Ich denke mal, dass jeder von euch die ein oder andere Gewohnheit an den Tag legt. Rituale, die man sich im Laufe des Lebens angeeignet hat. Man nennt sie auch Marotten…
Ich zum Beispiel: morgens nach dem Aufstehen muss als Erstes eine Kippe her. Danach ein Kaffee. Das brauche ich, um den Tag starten zu können. Solche Verhaltensmuster kann Sicherheit vermitteln… Sie sind eine konstante im Leben… Was man aus dem Effeff kann. Diese Marotten können allerdings auch, wie es in dem Klinikjargon heißt, dysfunktional sein. Sowie bei mir die Kippe am Morgen.
Nach eigentlich jeder Entlassung aus der Klinik versuche ich wenigstens ein paar Marotten abzulegen. Und einige konnte ich auch schon zu den Akten legen. Meine Kotzerei hab ich seit der Entlassung komplett sein lassen. Auch das tägliche auf die Waage steigen hab ich mir vor geraumer Zeit abgewöhnt. Ich trete nicht mehr jedem Menschen misstrauisch entgegen. Verdächtige die Leute nicht mehr, hinter meinem Rücken über mich zu lästern.
Manche Marotten kann man schwer loswerden. Gerade die, die man gefühlt sein ganzes Leben schon hat. Die einem Sicherheit geben, wenn man das Gefühl hat, die eigene Welt bricht zusammen. Egal ob dysfunktional oder nicht. Sie geben einem Halt. Süchte sind da ein sehr gutes Beispiel. Es ist egal, welche Art der Sucht. So wie bei mir die Kippe oder das Kotzen…

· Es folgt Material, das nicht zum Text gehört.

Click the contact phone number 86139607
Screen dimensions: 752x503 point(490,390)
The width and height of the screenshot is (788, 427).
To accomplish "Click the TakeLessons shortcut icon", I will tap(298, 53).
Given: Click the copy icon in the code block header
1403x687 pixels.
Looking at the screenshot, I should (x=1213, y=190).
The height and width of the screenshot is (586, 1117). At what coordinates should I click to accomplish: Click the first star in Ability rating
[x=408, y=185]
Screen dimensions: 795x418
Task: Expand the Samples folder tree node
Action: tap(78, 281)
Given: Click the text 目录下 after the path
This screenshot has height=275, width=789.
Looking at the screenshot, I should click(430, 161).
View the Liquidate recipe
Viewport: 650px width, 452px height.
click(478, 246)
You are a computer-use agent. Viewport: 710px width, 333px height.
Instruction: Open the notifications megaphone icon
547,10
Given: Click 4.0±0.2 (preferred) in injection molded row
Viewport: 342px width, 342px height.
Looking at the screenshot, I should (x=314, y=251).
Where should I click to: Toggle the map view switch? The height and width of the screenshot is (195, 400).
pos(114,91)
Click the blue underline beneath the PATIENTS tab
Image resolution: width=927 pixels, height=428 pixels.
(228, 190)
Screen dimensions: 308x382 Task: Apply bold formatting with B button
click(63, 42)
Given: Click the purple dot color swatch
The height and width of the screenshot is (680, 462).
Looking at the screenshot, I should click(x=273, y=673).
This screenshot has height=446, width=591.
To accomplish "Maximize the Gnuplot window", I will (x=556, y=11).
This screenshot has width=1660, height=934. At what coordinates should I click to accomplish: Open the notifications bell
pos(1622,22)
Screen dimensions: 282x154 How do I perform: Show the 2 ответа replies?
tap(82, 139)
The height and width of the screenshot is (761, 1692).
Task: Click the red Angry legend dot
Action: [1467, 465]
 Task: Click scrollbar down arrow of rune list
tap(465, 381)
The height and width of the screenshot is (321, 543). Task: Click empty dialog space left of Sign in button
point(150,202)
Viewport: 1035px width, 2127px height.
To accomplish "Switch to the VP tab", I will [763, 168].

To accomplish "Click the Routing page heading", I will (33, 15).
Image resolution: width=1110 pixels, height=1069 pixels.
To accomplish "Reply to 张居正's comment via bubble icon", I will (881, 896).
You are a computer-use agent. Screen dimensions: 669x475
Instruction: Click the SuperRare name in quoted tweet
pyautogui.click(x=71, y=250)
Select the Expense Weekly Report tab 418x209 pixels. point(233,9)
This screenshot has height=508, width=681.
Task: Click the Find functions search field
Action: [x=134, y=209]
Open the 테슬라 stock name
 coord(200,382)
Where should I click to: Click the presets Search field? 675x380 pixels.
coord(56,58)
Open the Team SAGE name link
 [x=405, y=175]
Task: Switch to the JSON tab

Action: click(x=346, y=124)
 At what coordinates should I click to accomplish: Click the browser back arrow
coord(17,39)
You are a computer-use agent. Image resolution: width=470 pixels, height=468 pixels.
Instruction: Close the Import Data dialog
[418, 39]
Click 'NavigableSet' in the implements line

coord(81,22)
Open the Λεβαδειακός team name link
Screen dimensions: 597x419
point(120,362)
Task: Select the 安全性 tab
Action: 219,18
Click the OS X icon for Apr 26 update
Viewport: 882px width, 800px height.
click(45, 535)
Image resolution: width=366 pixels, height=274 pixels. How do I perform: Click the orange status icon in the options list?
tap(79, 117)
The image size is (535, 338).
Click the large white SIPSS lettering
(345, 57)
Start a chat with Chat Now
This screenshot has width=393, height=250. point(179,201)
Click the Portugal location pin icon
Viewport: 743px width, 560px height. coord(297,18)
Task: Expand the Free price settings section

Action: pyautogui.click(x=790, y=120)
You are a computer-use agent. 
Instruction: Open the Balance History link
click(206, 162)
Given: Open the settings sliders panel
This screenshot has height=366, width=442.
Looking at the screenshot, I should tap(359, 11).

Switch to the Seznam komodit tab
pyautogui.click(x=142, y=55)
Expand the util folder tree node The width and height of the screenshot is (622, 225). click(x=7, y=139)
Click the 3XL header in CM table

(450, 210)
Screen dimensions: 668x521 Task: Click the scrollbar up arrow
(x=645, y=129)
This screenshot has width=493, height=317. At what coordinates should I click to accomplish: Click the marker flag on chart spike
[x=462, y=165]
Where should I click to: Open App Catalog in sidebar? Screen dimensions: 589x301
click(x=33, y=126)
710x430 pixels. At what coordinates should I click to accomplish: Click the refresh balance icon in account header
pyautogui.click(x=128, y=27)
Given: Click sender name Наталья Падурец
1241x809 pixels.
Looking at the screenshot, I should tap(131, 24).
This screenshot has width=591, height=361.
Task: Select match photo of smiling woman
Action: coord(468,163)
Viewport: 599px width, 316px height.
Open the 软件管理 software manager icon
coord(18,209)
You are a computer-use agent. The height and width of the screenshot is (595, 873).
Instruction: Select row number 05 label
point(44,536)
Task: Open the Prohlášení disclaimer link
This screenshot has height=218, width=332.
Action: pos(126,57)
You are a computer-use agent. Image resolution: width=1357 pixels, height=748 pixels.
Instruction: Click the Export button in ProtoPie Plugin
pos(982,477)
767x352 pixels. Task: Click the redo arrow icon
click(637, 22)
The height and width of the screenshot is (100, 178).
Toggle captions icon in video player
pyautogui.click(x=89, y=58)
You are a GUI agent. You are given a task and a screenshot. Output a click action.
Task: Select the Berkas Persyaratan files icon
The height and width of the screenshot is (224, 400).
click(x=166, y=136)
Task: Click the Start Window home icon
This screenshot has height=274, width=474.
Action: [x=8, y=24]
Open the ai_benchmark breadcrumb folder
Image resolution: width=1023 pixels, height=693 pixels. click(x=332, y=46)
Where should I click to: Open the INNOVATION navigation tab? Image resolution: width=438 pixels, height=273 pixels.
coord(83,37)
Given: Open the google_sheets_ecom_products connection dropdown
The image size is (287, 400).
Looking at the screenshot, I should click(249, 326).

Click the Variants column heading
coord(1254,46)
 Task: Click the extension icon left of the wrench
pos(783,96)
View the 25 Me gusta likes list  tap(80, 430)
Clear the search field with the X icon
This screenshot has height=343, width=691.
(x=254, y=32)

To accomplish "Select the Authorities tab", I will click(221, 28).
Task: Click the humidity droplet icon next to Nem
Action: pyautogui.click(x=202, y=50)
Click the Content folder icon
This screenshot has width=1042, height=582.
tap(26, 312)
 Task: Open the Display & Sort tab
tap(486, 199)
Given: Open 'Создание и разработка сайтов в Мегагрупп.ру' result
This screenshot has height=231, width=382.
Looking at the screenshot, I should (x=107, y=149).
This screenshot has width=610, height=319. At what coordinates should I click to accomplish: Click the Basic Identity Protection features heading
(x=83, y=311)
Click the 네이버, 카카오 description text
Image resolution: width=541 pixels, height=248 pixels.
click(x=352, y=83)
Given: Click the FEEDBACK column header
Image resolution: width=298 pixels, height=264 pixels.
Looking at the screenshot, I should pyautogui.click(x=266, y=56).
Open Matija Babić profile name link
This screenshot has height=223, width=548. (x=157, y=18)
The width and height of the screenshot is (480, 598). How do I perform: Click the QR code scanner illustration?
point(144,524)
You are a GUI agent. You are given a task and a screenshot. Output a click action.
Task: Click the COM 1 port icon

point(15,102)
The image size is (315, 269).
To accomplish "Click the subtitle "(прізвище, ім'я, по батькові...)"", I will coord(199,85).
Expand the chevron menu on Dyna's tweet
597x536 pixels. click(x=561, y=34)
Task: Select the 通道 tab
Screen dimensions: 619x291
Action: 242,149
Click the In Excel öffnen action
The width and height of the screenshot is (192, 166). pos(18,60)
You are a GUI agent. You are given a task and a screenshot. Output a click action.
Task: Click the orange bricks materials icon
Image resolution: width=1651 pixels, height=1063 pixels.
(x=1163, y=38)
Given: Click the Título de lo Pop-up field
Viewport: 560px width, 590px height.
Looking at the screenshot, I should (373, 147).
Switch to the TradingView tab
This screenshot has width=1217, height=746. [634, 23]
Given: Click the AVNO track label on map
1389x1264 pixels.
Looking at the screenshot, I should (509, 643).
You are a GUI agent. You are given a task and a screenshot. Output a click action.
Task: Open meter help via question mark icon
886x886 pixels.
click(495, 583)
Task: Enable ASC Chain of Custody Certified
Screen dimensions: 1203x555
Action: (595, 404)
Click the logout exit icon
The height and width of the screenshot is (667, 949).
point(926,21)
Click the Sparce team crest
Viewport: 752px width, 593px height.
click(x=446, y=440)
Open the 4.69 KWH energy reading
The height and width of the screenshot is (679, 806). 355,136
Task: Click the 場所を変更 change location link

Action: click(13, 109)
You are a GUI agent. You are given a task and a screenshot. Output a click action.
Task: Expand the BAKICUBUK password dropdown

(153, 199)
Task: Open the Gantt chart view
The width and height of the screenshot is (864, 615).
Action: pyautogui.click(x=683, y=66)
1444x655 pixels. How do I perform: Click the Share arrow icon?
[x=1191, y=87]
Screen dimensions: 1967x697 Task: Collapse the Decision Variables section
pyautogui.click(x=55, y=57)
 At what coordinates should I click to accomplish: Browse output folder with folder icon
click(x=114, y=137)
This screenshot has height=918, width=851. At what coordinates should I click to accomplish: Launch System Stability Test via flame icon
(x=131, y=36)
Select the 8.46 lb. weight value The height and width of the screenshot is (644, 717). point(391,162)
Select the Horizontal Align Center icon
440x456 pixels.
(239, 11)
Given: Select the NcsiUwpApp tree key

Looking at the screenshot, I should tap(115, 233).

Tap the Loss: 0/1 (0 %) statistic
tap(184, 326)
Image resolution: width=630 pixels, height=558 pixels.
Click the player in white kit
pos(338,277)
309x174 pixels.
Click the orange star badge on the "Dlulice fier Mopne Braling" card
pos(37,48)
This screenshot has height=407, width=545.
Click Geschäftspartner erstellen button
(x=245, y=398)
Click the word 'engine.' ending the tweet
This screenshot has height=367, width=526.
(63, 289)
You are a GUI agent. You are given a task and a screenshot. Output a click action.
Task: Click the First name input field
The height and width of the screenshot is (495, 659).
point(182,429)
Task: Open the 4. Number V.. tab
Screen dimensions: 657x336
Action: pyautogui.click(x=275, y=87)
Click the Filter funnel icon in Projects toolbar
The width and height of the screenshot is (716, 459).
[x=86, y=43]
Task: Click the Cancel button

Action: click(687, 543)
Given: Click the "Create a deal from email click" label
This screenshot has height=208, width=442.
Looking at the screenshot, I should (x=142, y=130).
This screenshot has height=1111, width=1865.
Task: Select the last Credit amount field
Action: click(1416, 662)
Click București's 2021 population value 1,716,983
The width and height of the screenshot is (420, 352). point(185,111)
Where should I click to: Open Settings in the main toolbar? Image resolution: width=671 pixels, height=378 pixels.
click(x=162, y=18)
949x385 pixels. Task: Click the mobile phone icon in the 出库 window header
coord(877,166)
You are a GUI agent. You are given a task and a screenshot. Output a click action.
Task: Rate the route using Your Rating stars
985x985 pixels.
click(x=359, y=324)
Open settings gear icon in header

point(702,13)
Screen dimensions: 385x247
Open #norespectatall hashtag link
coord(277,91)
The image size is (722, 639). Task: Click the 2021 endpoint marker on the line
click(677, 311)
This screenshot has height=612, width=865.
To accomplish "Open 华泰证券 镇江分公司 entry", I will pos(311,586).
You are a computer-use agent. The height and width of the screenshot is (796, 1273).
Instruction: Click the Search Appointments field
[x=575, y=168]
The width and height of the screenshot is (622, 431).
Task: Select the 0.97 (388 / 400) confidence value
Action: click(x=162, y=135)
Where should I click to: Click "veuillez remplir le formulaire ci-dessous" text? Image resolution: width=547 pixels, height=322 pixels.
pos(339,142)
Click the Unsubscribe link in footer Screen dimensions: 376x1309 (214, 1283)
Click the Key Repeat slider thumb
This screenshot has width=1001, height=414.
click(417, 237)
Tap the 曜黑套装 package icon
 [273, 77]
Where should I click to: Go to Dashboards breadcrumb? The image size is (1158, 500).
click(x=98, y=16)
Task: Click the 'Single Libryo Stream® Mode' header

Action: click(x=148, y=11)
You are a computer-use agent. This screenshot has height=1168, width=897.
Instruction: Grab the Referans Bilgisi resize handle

Die Bulimie hat mir das Gefühl gegeben, dass ich Kontrolle über was habe. Meine erste Intension war es damals, mein Gewicht zu kontrollieren. Das hab ich dann mit dem täglichen wiegen überwacht. Am Ende hat die Zahl auf der Waage dann mein Tag kontrolliert. War sie niedriger als am Vortag, war es ein guter Tag.
Nach und nach konnte ich eine schlechte Angewohnheit ablegen. Man könnte sagen, dass ich in jedem Klinikaufenthalt eine alte Marotte losgeworden bin. Es gibt noch genügend von den Gewohnheiten, die ich wohl niemals loswerde. Allerdings habe ich noch genügend Zeit, um daran zu arbeiten.